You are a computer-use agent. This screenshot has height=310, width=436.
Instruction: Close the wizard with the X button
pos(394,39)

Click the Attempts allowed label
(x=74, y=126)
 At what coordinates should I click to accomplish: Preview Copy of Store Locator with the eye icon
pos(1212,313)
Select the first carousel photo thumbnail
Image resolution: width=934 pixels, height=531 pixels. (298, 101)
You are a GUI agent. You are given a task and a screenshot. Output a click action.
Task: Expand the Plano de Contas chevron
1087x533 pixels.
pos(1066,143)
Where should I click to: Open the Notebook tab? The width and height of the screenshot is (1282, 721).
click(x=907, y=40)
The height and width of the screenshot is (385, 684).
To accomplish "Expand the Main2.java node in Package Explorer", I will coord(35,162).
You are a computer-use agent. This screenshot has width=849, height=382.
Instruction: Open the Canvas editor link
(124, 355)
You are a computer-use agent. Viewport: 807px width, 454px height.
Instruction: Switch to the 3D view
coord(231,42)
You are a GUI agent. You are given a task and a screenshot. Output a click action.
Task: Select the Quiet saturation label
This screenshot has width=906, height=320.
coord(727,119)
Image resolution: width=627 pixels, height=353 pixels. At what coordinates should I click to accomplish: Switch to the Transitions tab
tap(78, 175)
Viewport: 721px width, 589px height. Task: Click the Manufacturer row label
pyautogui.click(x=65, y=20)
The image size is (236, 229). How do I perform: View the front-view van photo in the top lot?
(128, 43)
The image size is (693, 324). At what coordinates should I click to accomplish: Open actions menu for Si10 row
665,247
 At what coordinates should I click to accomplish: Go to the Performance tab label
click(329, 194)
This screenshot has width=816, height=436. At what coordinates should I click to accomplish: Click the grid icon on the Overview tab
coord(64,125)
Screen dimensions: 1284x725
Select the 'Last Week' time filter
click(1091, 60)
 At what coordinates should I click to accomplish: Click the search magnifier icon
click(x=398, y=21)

----

THE PROBLEM ▸
Copy all of the rows above word for word, keeping every line unchanged and in its original order.

WORKED ANSWER ▸
You are a computer-use agent. This screenshot has height=310, width=436.
Instruction: Close the wizard with the X button
pos(394,39)

Click the Attempts allowed label
(x=74, y=126)
 At what coordinates should I click to accomplish: Preview Copy of Store Locator with the eye icon
pos(1212,313)
Select the first carousel photo thumbnail
Image resolution: width=934 pixels, height=531 pixels. (298, 101)
You are a GUI agent. You are given a task and a screenshot. Output a click action.
Task: Expand the Plano de Contas chevron
1087x533 pixels.
pos(1066,143)
Where should I click to: Open the Notebook tab? The width and height of the screenshot is (1282, 721).
click(x=907, y=40)
The height and width of the screenshot is (385, 684).
To accomplish "Expand the Main2.java node in Package Explorer", I will coord(35,162).
You are a computer-use agent. This screenshot has width=849, height=382.
Instruction: Open the Canvas editor link
(124, 355)
You are a computer-use agent. Viewport: 807px width, 454px height.
Instruction: Switch to the 3D view
coord(231,42)
You are a GUI agent. You are given a task and a screenshot. Output a click action.
Task: Select the Quiet saturation label
This screenshot has width=906, height=320.
coord(727,119)
Image resolution: width=627 pixels, height=353 pixels. At what coordinates should I click to accomplish: Switch to the Transitions tab
tap(78, 175)
Viewport: 721px width, 589px height. Task: Click the Manufacturer row label
pyautogui.click(x=65, y=20)
The image size is (236, 229). How do I perform: View the front-view van photo in the top lot?
(128, 43)
The image size is (693, 324). At what coordinates should I click to accomplish: Open actions menu for Si10 row
665,247
 At what coordinates should I click to accomplish: Go to the Performance tab label
click(329, 194)
This screenshot has width=816, height=436. At what coordinates should I click to accomplish: Click the grid icon on the Overview tab
coord(64,125)
Screen dimensions: 1284x725
Select the 'Last Week' time filter
click(1091, 60)
 At what coordinates should I click to accomplish: Click the search magnifier icon
click(x=398, y=21)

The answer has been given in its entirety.